*** Opening Records to use ***
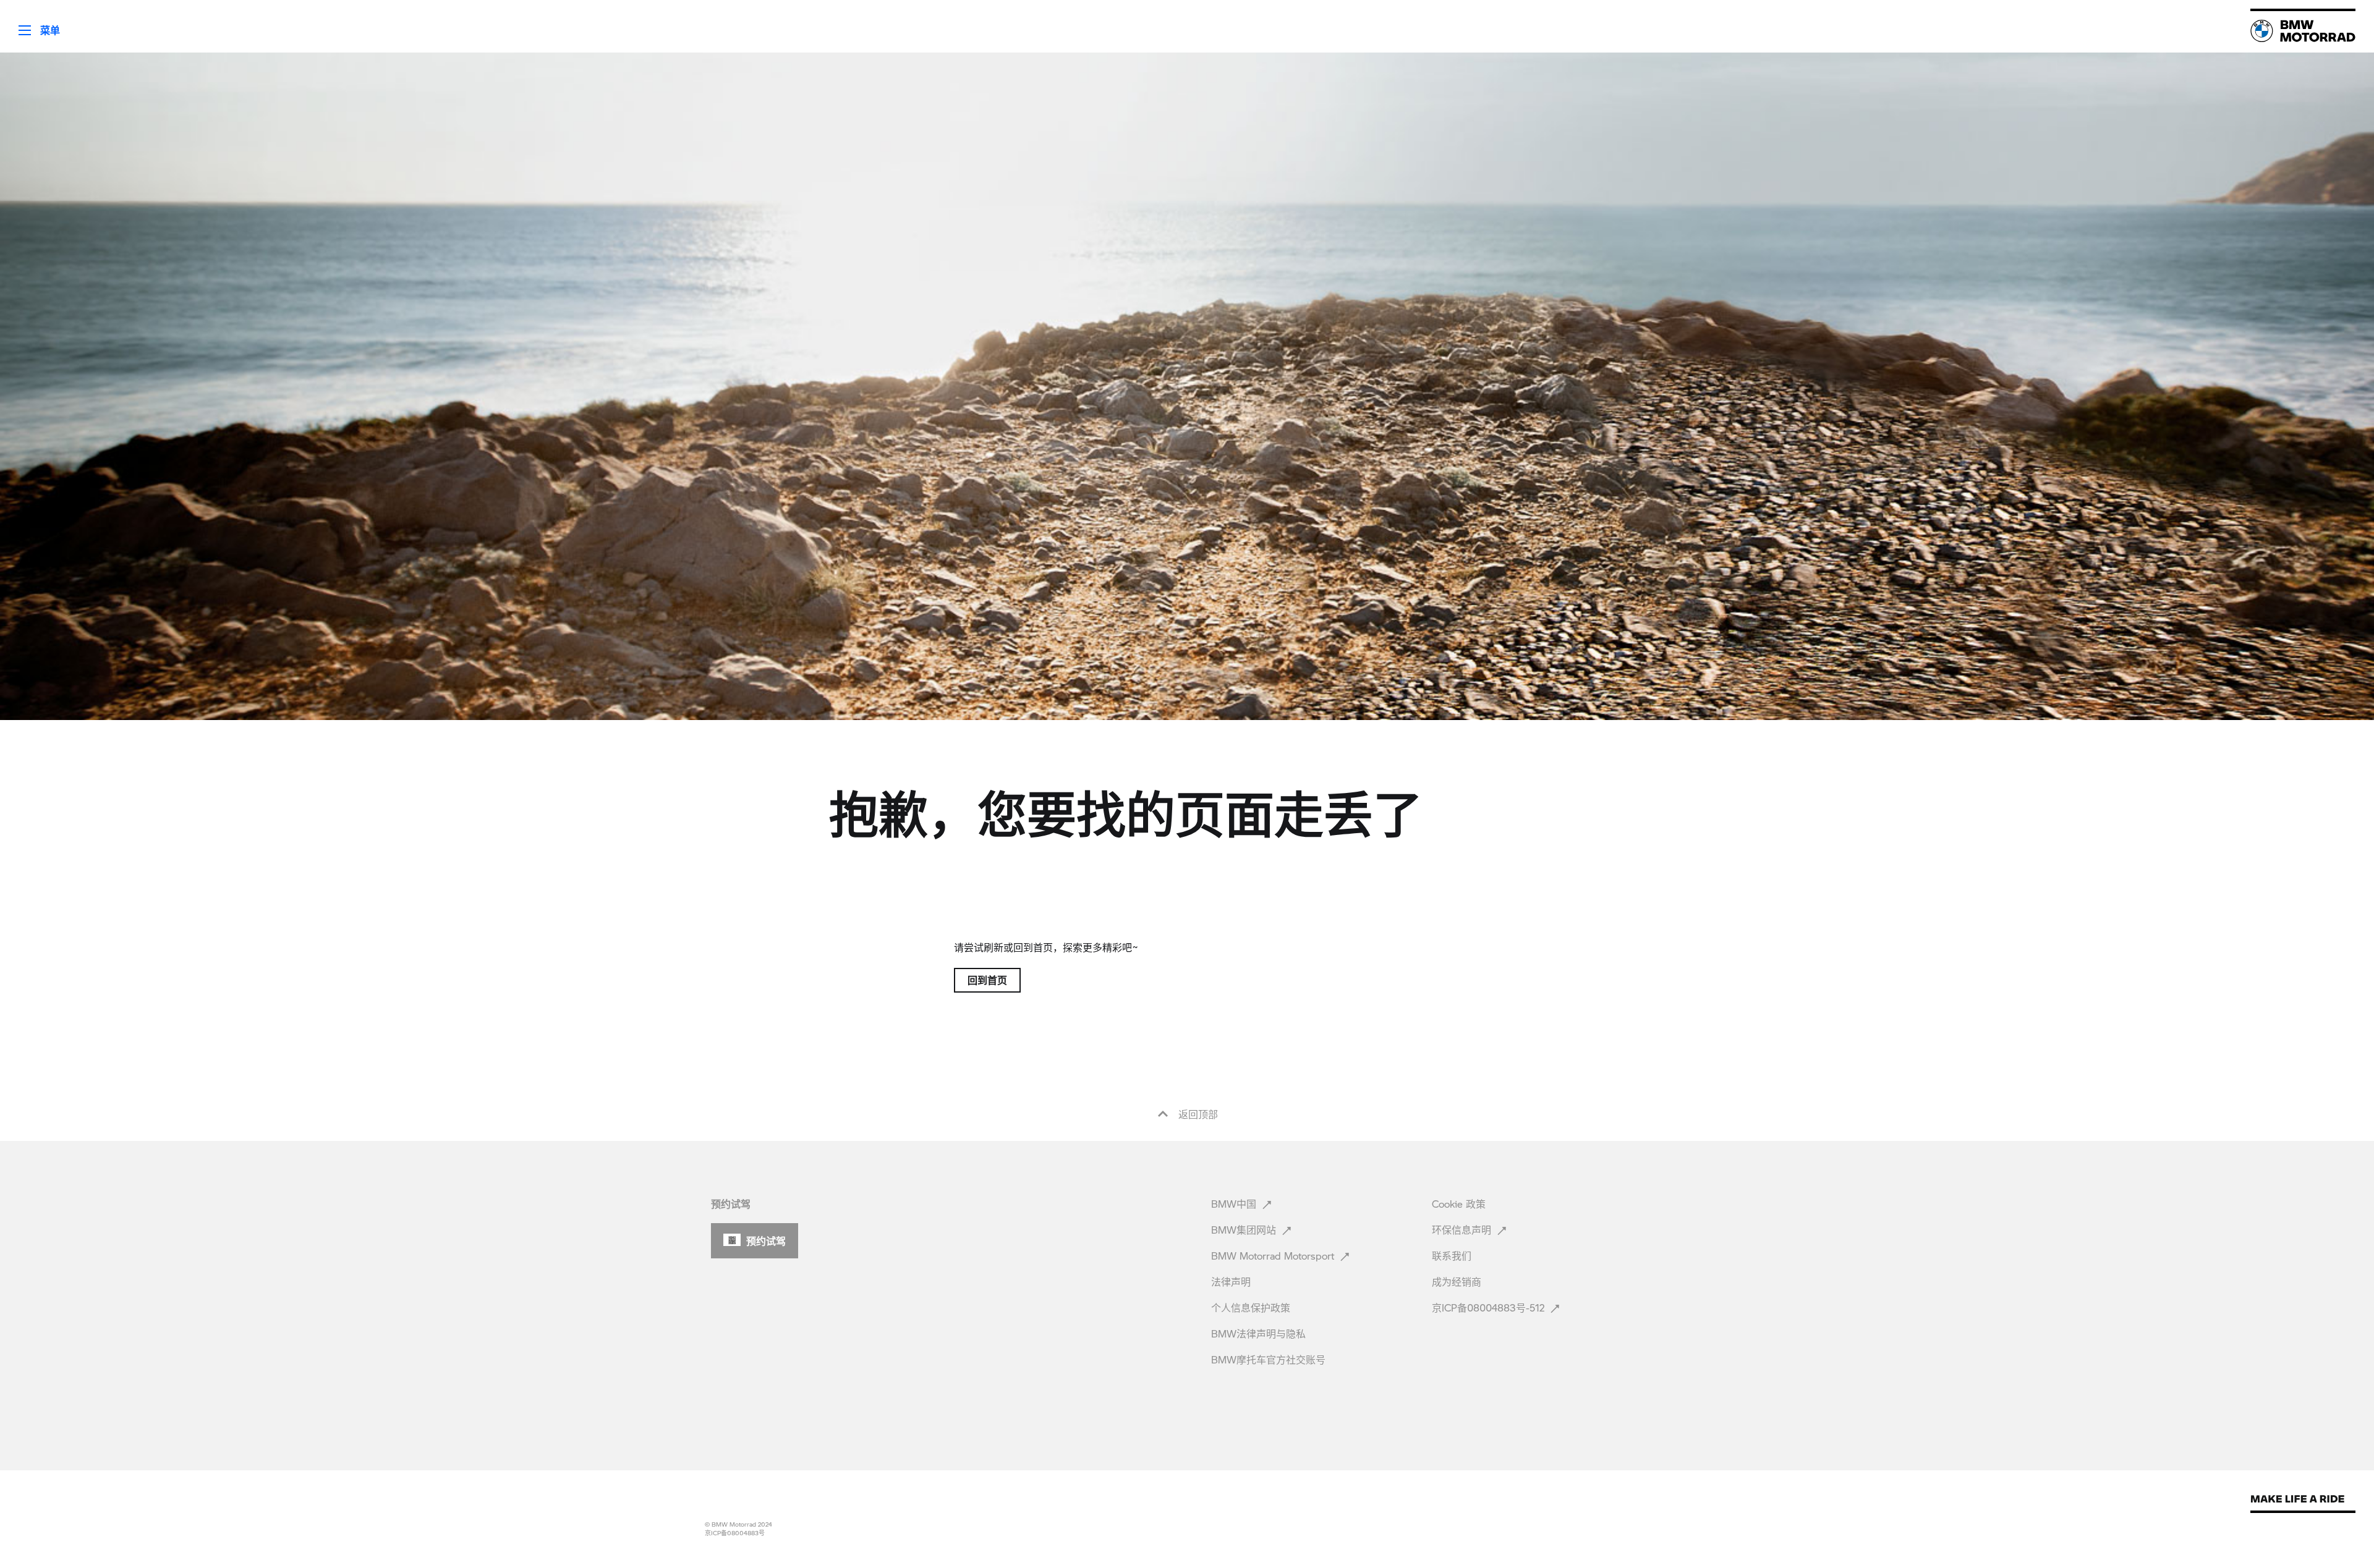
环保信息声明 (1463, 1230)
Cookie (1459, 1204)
*** Closing Records to use ***
*** Opening Records to use ***
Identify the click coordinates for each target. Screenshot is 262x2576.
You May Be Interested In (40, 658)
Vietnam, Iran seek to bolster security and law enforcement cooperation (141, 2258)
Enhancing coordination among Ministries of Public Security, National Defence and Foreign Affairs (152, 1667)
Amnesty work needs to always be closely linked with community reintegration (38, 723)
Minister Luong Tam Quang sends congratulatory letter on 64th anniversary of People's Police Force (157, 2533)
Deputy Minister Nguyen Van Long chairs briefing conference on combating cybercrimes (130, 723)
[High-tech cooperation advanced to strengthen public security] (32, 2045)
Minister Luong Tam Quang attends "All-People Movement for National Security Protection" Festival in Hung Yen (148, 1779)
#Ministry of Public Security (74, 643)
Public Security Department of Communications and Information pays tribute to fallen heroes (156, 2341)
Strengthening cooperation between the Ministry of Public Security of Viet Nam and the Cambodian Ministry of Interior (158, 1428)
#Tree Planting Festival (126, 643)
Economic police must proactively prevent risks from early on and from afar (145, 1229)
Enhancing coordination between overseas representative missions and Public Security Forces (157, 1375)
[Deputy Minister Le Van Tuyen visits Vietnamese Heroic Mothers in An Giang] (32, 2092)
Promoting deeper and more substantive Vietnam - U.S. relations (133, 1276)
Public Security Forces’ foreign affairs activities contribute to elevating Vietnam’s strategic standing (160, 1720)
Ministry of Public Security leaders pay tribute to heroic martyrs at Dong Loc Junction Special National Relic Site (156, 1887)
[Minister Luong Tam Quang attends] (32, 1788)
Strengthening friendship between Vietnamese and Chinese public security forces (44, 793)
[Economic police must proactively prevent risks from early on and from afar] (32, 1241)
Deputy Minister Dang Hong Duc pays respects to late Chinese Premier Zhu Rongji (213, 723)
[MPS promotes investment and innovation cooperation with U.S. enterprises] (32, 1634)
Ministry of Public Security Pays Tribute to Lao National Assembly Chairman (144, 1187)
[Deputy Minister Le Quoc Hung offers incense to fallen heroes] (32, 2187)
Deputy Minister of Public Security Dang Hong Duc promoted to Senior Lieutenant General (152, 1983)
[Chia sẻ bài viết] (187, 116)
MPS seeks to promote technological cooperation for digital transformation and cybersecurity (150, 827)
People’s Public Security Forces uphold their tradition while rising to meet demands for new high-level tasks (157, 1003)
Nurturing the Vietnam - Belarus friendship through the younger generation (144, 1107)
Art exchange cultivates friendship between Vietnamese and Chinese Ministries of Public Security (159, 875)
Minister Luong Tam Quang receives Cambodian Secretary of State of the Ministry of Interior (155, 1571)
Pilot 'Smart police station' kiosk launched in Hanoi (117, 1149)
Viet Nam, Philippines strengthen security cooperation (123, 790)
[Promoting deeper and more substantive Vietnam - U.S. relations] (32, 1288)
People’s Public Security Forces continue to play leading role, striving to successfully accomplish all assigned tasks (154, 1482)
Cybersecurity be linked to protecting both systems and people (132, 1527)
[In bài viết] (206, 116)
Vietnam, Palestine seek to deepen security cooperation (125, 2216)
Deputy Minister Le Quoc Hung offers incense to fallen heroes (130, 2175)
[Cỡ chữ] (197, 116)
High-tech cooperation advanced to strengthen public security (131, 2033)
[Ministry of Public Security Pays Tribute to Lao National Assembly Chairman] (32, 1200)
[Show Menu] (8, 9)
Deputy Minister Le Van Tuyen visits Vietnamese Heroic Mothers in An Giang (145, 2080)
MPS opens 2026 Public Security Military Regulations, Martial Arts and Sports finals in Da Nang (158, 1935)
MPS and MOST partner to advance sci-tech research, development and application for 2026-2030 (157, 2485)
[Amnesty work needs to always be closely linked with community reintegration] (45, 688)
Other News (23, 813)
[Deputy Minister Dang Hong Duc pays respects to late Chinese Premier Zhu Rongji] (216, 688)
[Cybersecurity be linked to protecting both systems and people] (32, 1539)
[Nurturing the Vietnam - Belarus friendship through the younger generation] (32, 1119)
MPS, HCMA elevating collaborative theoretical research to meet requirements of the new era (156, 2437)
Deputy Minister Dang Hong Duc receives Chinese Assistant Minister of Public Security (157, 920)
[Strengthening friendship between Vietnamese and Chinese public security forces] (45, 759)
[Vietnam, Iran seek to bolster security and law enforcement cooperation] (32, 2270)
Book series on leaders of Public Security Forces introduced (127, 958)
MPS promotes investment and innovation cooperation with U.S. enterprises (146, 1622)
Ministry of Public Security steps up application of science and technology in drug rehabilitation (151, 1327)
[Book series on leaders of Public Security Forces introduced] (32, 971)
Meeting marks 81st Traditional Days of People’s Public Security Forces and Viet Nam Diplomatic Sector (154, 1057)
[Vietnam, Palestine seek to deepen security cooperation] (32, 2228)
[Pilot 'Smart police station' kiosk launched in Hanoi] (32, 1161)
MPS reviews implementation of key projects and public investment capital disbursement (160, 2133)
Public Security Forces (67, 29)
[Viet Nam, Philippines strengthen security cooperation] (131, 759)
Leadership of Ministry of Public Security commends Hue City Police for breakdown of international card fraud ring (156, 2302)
*** Closing Records to use ***
▶ **Action item**:
Lines from the entries that contain the string "Chinese" are what must be copied.

▶ **Answer box**:
Strengthening friendship between Vietnamese and Chinese public security forces (44, 793)
Deputy Minister Dang Hong Duc pays respects to late Chinese Premier Zhu Rongji (213, 723)
Art exchange cultivates friendship between Vietnamese and Chinese Ministries of Public Security (159, 875)
[Deputy Minister Dang Hong Duc pays respects to late Chinese Premier Zhu Rongji] (216, 688)
Deputy Minister Dang Hong Duc receives Chinese Assistant Minister of Public Security (157, 920)
[Strengthening friendship between Vietnamese and Chinese public security forces] (45, 759)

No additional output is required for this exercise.